THE PROBLEM
Reply with one number: the count of lines in the records below that hold "view".

MATERIAL FOR THIS TASK
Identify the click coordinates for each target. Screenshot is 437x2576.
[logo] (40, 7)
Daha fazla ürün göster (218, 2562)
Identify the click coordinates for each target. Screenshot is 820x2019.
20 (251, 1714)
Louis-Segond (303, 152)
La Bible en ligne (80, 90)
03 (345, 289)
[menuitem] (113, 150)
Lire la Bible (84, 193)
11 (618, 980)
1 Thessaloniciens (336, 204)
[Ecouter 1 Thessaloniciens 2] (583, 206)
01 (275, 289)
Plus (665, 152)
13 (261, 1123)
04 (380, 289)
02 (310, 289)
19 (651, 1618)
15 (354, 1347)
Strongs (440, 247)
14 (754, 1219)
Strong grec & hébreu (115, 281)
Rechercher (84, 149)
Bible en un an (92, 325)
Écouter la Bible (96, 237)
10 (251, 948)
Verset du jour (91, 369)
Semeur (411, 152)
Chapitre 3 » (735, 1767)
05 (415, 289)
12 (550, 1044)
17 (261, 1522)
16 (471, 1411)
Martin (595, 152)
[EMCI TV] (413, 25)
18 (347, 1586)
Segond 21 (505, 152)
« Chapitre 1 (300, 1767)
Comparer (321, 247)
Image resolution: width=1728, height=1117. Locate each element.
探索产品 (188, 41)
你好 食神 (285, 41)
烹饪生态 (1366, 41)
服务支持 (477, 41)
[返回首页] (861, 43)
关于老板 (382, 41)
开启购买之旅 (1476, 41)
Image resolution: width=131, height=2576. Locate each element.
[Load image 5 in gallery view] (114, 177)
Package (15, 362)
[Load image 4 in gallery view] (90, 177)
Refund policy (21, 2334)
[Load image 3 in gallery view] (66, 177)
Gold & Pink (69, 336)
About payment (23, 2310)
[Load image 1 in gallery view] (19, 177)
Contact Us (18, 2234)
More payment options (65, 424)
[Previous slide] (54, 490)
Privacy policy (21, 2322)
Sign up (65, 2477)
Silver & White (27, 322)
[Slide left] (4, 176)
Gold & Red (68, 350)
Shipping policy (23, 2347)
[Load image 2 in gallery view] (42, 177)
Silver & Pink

YOUR RESPONSE
5